It sure looks like it. And if so, that would be very interesting to Moore County’s burgeoning craft beer industry. Here’s The John Locke Foundation:
The clock ran out before House members had a chance to decide whether to loosen some rules on craft breweries that want to distribute their own beer. An 11th-hour attempt by wholesale distributors to block higher limits on self-distribution succeeded, even though the committee did not vote on the full measure.
For now, the revised version of House Bill 500 remains alive.
The Alcoholic Beverage Control Committee was considering a revised version of H.B. 500, in the form of a Proposed Committee Substitute, The original bill would have raised the cap on self-distribution from its current 25,000-barrel limit to 200,000 barrels.
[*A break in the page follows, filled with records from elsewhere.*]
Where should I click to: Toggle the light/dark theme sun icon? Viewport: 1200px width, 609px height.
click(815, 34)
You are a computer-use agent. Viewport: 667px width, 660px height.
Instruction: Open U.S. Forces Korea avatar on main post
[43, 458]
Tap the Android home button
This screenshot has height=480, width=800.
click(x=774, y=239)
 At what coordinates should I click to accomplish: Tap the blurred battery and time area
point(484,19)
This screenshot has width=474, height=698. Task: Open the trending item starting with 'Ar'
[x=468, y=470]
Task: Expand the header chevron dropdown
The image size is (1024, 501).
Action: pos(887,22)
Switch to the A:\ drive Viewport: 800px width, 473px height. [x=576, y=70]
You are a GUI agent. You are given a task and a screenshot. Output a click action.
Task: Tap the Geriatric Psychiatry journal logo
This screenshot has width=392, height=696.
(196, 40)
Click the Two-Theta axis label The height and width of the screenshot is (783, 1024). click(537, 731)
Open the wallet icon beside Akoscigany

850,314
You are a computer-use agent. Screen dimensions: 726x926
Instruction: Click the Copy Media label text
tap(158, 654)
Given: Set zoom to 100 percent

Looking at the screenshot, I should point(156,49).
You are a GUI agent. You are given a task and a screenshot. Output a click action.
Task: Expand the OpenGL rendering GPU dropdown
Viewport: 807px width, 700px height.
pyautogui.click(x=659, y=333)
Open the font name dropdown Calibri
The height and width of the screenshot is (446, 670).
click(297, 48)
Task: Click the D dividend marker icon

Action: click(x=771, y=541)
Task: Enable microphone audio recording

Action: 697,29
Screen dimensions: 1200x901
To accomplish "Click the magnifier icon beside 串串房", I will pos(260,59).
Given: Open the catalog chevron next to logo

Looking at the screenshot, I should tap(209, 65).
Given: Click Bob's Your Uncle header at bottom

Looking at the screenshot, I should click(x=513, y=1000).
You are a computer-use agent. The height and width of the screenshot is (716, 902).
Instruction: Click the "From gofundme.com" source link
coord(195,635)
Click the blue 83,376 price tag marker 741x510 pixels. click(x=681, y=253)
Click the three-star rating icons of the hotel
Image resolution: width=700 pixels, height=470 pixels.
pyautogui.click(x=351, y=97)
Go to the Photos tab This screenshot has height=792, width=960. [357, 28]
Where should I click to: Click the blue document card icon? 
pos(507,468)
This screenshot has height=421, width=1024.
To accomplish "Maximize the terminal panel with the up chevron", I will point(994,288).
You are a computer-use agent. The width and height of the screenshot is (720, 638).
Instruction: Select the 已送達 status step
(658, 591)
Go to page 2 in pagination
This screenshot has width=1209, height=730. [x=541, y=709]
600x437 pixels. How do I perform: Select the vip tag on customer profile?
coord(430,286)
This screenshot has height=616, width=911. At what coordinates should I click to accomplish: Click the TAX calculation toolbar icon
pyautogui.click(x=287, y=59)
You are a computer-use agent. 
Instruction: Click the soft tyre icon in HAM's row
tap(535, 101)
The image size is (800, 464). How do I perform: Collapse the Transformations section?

It also would have removed a separate provision making it easier for breweries that use a distributor to terminate their contract and do business with another wholesaler. (A barrel is 31 gallons.)
The PCS stripped both of those measures, leaving the cap at 25,000 barrels. Once a brewery raises production to that level, it must contract with a wholesale distributor to market all of its beer, not only the amount exceeding 25,000 barrels. Craft brewers approaching that threshold want the option to continue selling their own products.[…]
Once again: WHY would the alleged conservative party be protecting and defending onerous regulations meant to prop up and protect an industry (beer wholesalers) against any and all competition? MORE:
[…] Then the committee took a seven-minute recess, with Chairman Jamie Boles, R-Moore, saying he wanted the primary sponsor of H.B. 500 and the PCS, Rep. Chuck McGrady, R-Henderson, to present and discuss the amended bill. McGrady was presenting a bill to another committee. Boles had asked for a motion to substitute the PCS for the original bill, and the committee passed it.
“This PCS is a shadow of its former self,” McGrady acknowledged on his arrival. But after removing the provisions that caused distributors the most consternation, he said the bill offered an incremental improvement worth supporting.
Margo Metzer, the head of the state’s Craft Brewers Guild, said her members were very disappointed in the revised bill but that her group still supported it.
Rep. Larry Potts, R-Davidson, asked a series of questions about whether the PCS would allow retail sales in dry counties of beer made at “farm breweries” — licensed breweries that grow and produce the ingredients of their beer on the property. It does. Wineries in dry counties can sell their vintages at their tasting rooms as well, and this would make the law consistent for farm breweries.
Then Boles suddenly announced the full House was opening its session and the committee had to adjourn before any further debate or votes.
Boles promised the committee would see the bill again.
If the ABC committee passes the PCS, it would go to the Rules Committee.
In the House, a bill going off to the Rules Committee is like an inmate being sent off to that room in Central prison with all the needles and the table with the straps. It’s not indicative of a happy ending.